### DATA FOR THIS TASK
►

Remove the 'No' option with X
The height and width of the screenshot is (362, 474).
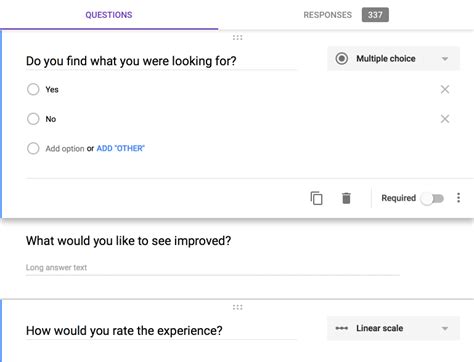[x=445, y=119]
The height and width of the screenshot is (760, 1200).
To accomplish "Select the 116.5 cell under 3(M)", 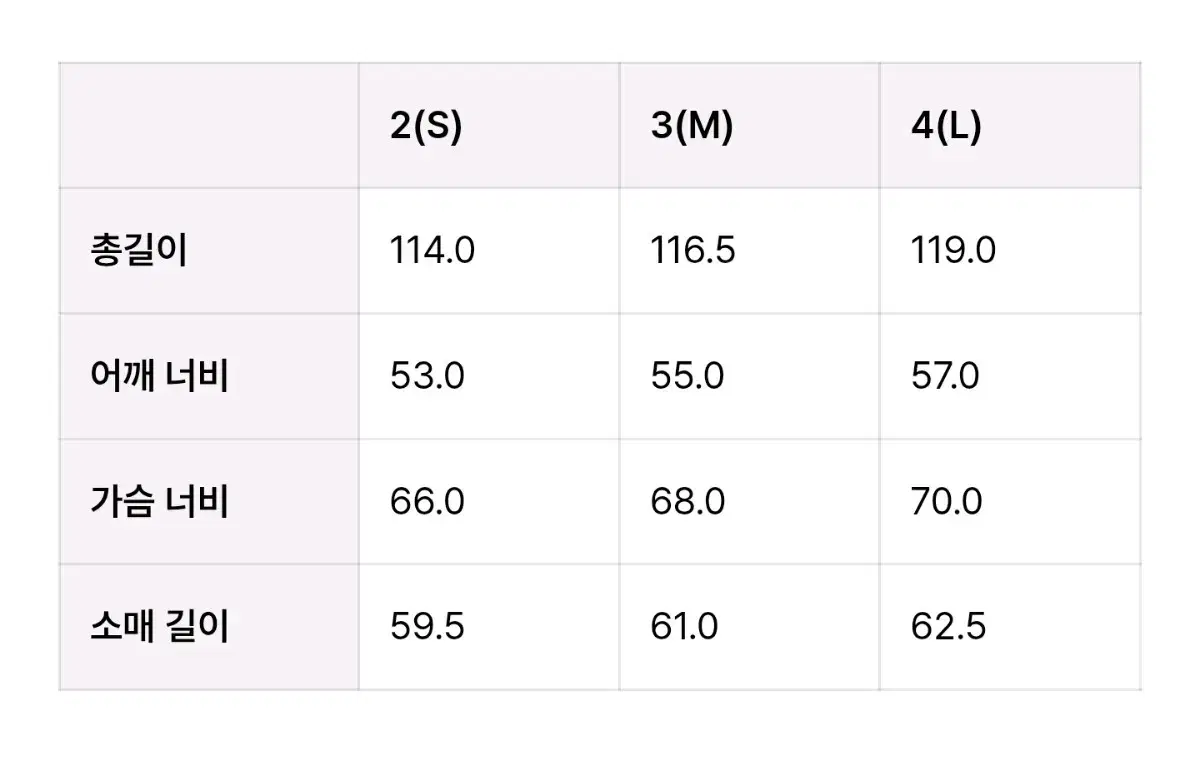I will tap(693, 251).
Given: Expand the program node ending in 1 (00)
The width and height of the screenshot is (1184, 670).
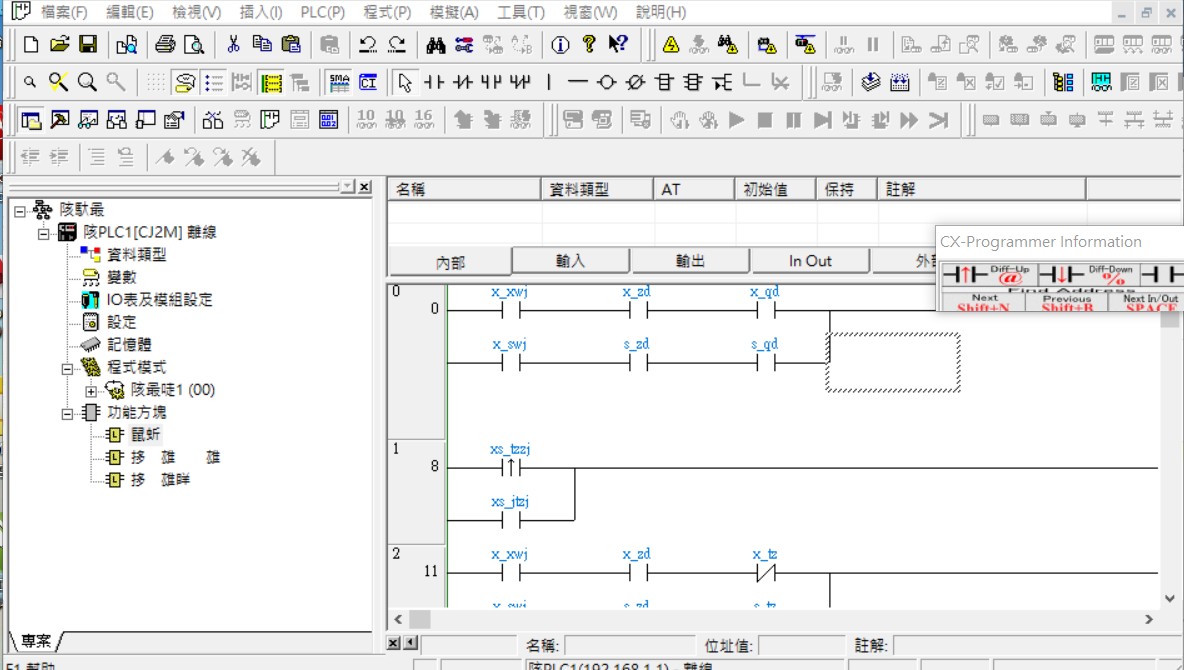Looking at the screenshot, I should coord(91,390).
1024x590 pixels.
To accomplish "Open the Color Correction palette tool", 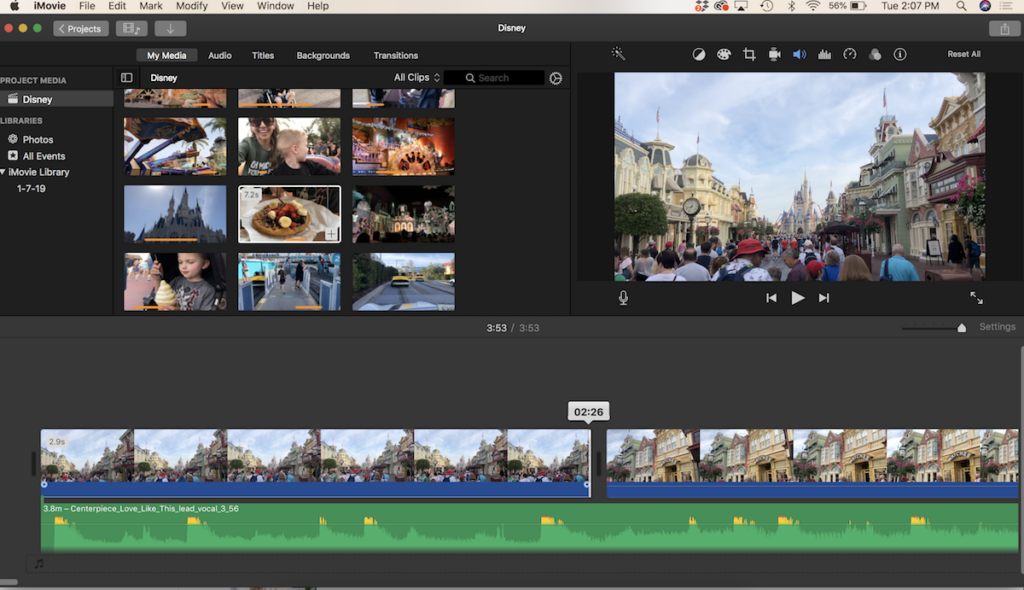I will click(x=722, y=54).
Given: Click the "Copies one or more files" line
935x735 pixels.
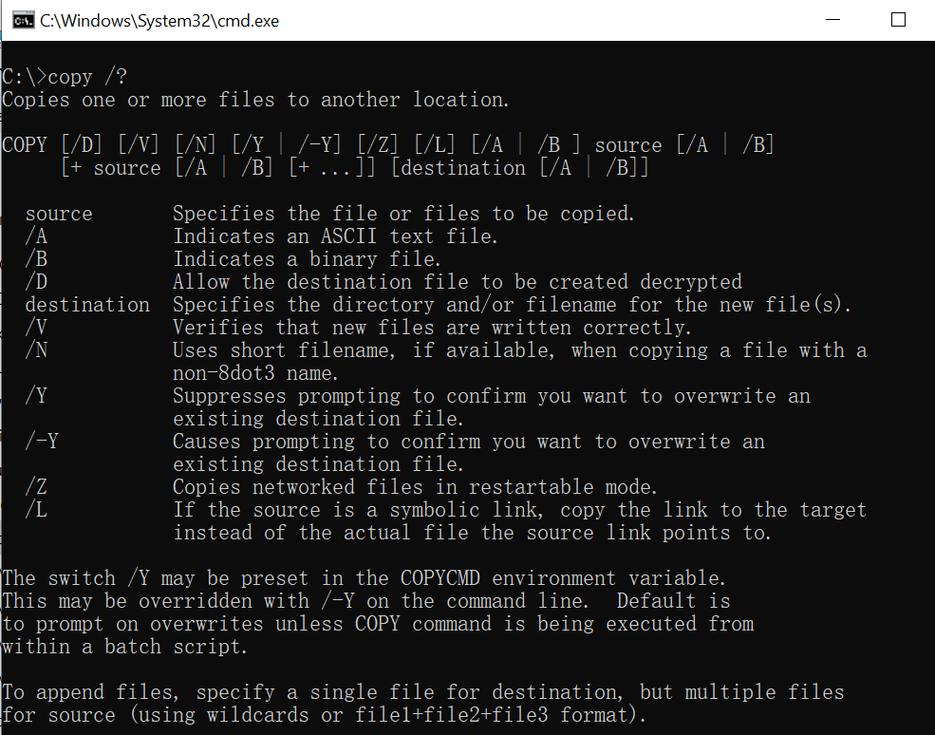Looking at the screenshot, I should 256,100.
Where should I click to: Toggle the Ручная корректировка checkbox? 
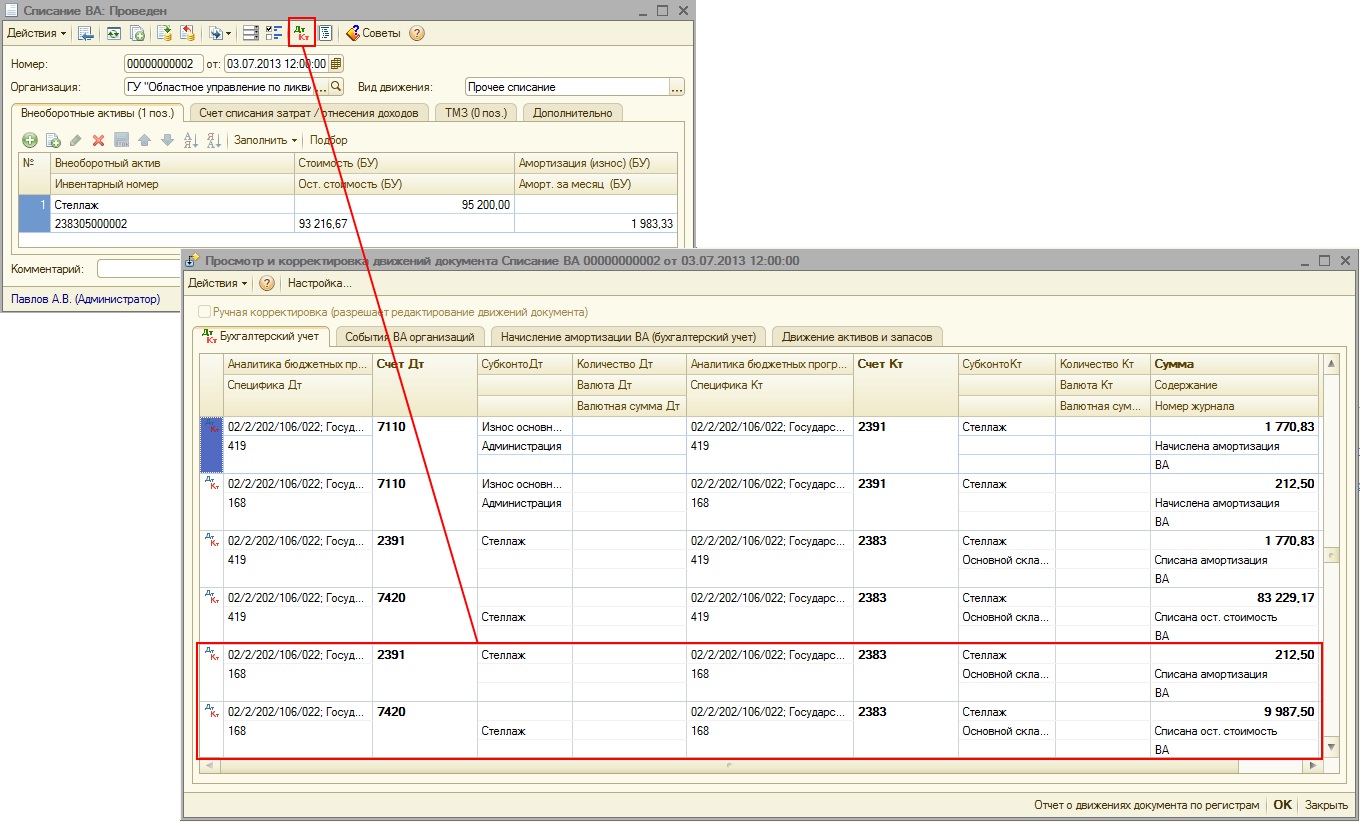[205, 312]
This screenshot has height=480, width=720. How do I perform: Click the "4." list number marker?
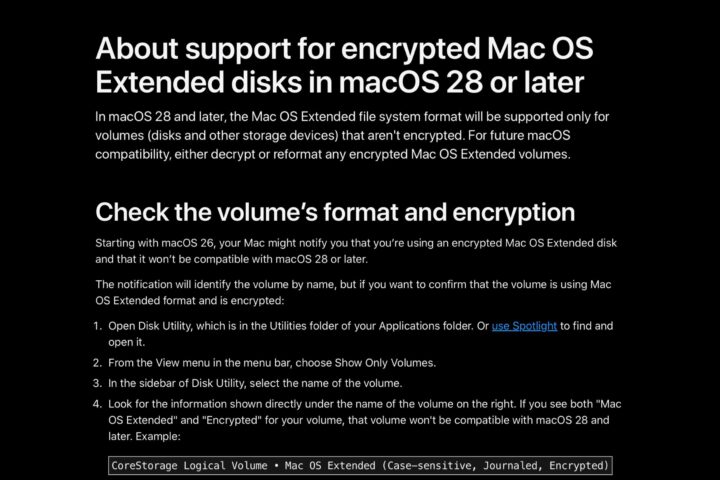click(97, 404)
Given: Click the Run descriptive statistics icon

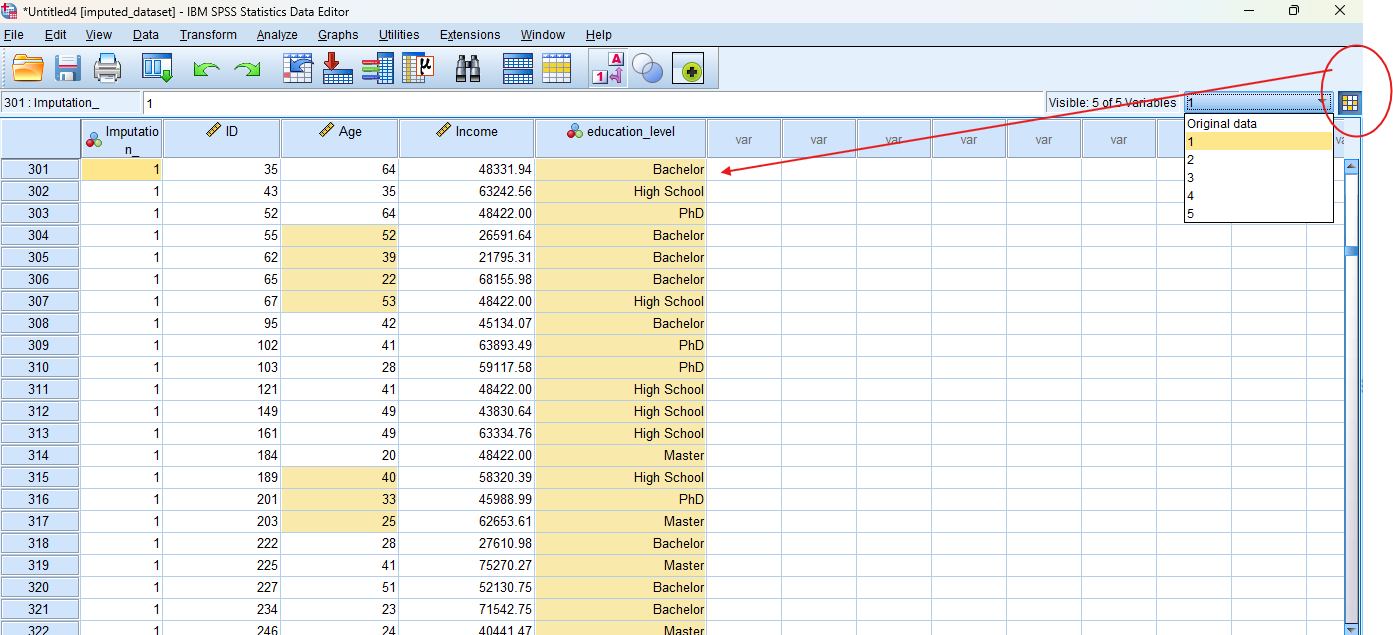Looking at the screenshot, I should click(x=417, y=69).
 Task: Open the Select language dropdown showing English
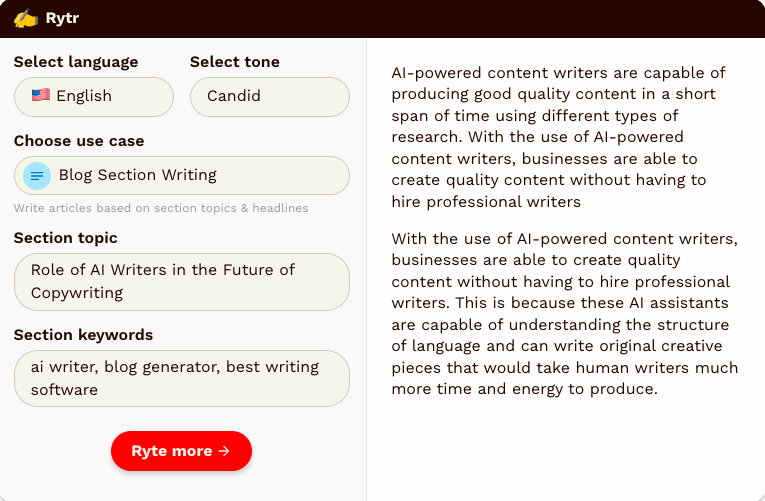point(94,97)
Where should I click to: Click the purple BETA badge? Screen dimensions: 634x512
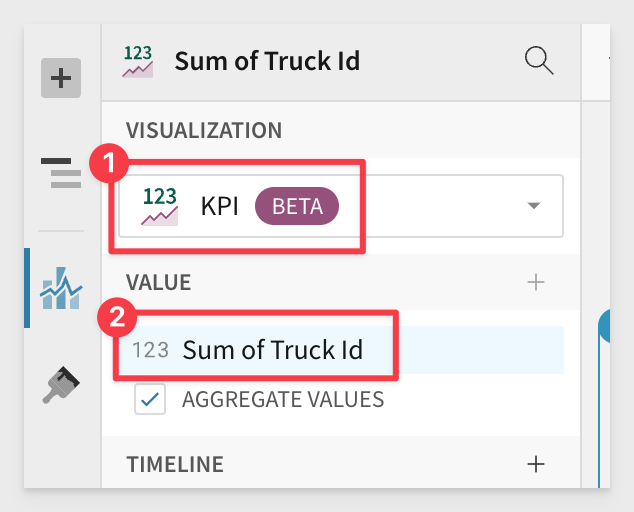297,207
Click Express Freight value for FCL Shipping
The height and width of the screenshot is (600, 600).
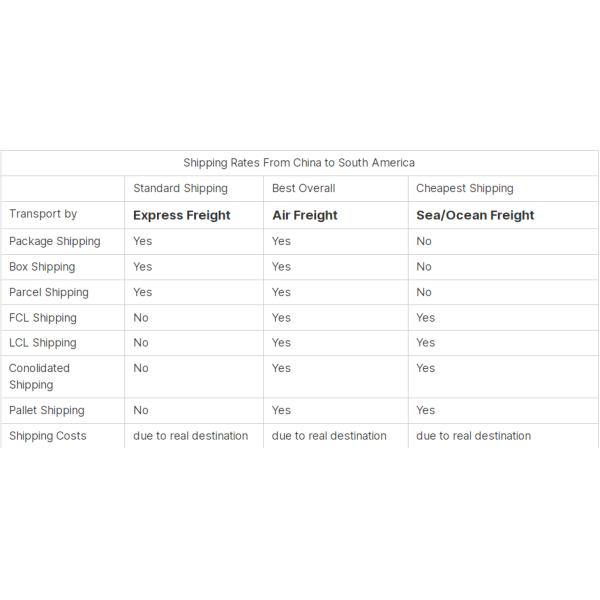coord(141,318)
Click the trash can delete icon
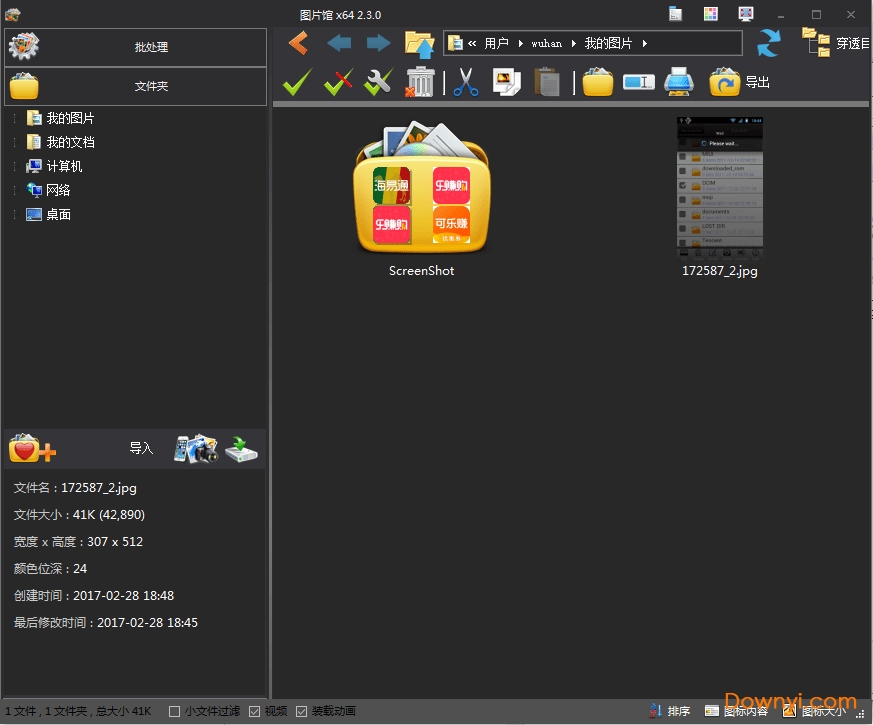The width and height of the screenshot is (873, 725). pyautogui.click(x=420, y=82)
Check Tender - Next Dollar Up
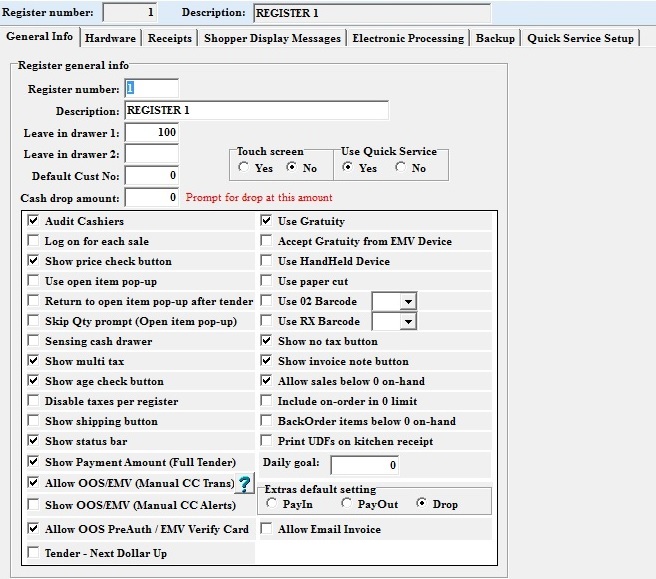 tap(34, 552)
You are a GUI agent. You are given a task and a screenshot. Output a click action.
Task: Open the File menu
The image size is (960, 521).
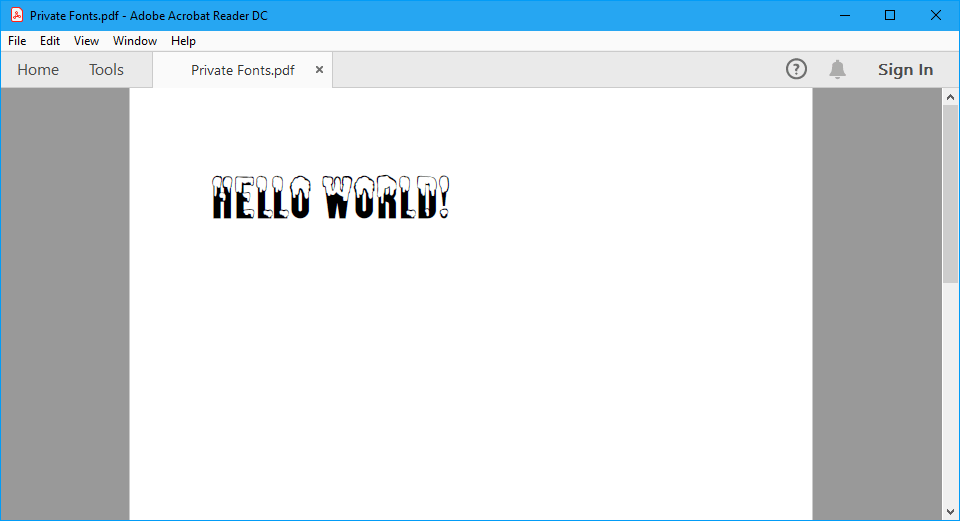tap(17, 41)
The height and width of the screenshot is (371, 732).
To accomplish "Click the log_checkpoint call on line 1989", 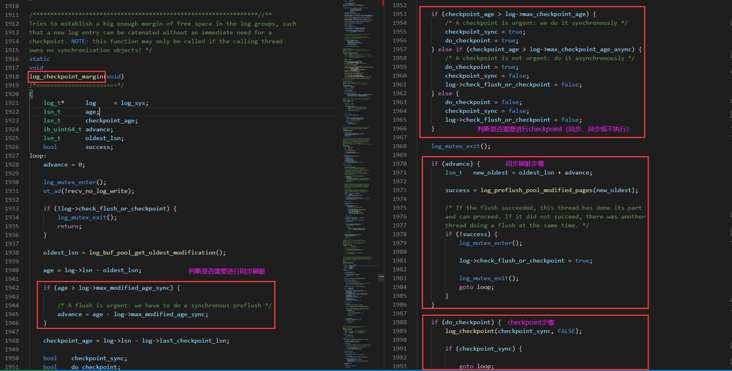I will click(468, 331).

◄

### HOW TO COMPLETE THIS TASK
Set down again, word for word, every line from the one with "Given: Click the Run" to the one with "Click Express Freight value for FCL Shipping" in the entries above, and omit the pictures.

### REPLY TO THE EXERCISE
Given: Click the Run descriptive statistics icon

Looking at the screenshot, I should click(x=417, y=69).
 Task: Open the Select language dropdown showing English
point(94,97)
Where should I click to: Click the purple BETA badge? Screen dimensions: 634x512
297,207
Click Express Freight value for FCL Shipping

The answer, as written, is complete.